:: DATASET ENTRIES ::
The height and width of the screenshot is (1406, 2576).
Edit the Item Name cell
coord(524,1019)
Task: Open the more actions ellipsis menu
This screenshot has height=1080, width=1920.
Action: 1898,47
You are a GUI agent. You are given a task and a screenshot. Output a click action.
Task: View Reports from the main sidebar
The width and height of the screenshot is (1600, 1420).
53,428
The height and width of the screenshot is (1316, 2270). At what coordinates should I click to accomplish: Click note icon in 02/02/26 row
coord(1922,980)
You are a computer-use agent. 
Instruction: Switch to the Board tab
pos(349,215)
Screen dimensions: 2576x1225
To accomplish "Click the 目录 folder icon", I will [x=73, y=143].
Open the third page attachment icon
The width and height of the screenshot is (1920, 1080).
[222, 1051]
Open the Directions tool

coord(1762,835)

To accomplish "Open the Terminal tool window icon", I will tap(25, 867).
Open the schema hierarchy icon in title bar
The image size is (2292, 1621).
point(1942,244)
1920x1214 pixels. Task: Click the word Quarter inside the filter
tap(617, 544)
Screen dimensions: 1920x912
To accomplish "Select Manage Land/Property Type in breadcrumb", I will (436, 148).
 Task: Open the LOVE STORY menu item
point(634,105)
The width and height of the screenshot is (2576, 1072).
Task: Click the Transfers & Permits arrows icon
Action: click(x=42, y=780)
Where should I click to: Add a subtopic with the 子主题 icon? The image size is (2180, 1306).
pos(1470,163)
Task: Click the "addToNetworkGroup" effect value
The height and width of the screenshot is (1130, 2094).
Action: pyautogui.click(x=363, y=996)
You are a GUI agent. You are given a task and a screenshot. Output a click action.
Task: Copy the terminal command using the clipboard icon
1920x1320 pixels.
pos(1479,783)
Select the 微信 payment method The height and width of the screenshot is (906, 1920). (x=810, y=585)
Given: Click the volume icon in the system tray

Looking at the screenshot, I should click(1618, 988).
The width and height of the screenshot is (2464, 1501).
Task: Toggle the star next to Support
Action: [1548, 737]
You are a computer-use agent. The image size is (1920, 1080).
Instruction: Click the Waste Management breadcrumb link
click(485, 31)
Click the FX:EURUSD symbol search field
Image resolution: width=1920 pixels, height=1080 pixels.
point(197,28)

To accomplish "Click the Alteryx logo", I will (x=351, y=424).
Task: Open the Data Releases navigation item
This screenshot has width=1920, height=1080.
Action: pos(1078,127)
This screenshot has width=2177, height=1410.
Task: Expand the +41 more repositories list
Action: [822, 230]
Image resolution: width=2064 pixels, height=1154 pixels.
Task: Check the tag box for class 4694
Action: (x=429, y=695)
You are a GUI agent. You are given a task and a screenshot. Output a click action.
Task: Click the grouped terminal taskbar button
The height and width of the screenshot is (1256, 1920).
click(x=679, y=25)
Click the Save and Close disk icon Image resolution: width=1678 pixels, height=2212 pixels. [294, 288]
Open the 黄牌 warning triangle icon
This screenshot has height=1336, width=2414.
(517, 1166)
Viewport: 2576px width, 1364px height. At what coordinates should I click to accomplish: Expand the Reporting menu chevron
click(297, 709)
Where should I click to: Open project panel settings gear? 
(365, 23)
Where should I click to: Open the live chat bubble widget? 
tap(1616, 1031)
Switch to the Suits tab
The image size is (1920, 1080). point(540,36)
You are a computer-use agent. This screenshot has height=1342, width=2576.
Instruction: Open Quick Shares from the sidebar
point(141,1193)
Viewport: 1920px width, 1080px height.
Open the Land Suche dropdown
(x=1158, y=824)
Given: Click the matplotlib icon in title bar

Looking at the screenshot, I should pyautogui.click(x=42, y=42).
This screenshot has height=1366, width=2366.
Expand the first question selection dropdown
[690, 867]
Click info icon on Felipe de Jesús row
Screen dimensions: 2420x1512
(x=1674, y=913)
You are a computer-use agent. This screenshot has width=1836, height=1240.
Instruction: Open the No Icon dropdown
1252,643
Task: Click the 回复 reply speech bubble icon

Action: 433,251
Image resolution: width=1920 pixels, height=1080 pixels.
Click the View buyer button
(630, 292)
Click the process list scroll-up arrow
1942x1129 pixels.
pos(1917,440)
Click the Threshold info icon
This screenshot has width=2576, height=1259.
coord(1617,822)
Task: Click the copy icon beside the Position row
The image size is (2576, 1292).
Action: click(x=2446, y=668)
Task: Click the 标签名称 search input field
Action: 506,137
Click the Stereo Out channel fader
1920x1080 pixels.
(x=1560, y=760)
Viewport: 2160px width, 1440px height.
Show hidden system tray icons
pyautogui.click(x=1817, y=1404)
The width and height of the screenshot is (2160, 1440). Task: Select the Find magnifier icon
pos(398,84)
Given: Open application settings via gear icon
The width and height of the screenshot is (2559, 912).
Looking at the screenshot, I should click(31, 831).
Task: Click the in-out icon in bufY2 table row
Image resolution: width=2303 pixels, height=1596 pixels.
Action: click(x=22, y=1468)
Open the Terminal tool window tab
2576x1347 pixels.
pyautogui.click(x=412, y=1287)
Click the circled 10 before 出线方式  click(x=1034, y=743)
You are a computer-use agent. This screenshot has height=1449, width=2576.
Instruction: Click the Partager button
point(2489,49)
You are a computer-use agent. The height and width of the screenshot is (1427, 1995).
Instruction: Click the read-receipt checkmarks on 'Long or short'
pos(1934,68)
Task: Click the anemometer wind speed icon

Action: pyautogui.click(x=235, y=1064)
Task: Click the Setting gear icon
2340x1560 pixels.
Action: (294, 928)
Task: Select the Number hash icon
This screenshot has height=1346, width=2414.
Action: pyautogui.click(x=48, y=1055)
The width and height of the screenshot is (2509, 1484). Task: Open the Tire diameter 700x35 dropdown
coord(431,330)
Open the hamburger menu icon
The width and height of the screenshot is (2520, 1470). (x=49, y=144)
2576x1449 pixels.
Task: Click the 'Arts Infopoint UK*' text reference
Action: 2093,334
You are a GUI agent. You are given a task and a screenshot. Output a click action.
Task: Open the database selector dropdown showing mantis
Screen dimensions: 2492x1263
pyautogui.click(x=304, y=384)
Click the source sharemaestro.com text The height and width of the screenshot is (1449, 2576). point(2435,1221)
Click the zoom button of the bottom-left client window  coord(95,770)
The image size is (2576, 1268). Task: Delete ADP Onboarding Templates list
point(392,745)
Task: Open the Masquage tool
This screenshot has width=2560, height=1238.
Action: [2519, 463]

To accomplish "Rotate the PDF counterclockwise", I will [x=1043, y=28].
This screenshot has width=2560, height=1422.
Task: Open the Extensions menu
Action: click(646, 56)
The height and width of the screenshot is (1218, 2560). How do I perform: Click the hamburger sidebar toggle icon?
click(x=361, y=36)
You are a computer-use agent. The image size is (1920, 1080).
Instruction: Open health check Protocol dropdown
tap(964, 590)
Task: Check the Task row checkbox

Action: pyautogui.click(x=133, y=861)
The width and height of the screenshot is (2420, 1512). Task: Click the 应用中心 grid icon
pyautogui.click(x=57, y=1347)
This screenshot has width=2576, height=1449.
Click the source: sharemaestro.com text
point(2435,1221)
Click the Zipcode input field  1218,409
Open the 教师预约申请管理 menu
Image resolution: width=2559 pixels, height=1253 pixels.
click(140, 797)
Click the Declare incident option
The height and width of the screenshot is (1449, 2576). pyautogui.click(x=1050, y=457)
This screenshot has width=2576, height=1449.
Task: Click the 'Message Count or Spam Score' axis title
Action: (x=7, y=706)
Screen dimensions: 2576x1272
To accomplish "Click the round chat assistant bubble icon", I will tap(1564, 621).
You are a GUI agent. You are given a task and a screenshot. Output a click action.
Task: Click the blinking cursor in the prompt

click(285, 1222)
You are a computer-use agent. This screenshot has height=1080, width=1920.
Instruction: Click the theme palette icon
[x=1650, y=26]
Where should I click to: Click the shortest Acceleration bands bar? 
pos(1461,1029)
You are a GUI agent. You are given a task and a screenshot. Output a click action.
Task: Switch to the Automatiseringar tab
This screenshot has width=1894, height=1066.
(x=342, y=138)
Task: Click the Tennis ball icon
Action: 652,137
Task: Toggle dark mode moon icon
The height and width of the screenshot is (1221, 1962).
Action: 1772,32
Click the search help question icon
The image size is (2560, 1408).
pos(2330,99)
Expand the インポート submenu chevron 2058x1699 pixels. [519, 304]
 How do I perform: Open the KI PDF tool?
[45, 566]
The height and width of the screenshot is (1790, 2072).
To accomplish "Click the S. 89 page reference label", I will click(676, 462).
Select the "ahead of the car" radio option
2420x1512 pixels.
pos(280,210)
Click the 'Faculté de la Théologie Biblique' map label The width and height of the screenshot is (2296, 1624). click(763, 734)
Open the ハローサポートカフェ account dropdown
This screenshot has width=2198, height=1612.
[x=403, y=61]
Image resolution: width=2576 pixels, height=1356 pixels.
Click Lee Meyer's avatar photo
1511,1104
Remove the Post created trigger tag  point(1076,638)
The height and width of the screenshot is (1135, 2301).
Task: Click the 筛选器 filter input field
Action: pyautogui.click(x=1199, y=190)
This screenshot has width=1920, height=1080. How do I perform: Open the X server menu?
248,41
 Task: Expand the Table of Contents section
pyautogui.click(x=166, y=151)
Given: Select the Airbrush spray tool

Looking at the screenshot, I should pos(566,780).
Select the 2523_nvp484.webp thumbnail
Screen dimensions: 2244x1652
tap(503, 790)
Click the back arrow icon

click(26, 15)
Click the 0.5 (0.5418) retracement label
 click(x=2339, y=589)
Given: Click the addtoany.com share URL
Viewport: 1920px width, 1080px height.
:::
=== WHAT TO DO ===
Going back over the entries above, copy word for word every line from the one that has "Task: Open the Data Releases navigation item" on through the one that has "Open the 黄牌 warning triangle icon".

=== SOLUTION ===
Task: Open the Data Releases navigation item
This screenshot has width=1920, height=1080.
Action: pos(1078,127)
This screenshot has width=2177, height=1410.
Task: Expand the +41 more repositories list
Action: [822, 230]
Image resolution: width=2064 pixels, height=1154 pixels.
Task: Check the tag box for class 4694
Action: (x=429, y=695)
You are a GUI agent. You are given a task and a screenshot. Output a click action.
Task: Click the grouped terminal taskbar button
The height and width of the screenshot is (1256, 1920).
click(x=679, y=25)
Click the Save and Close disk icon Image resolution: width=1678 pixels, height=2212 pixels. [294, 288]
Open the 黄牌 warning triangle icon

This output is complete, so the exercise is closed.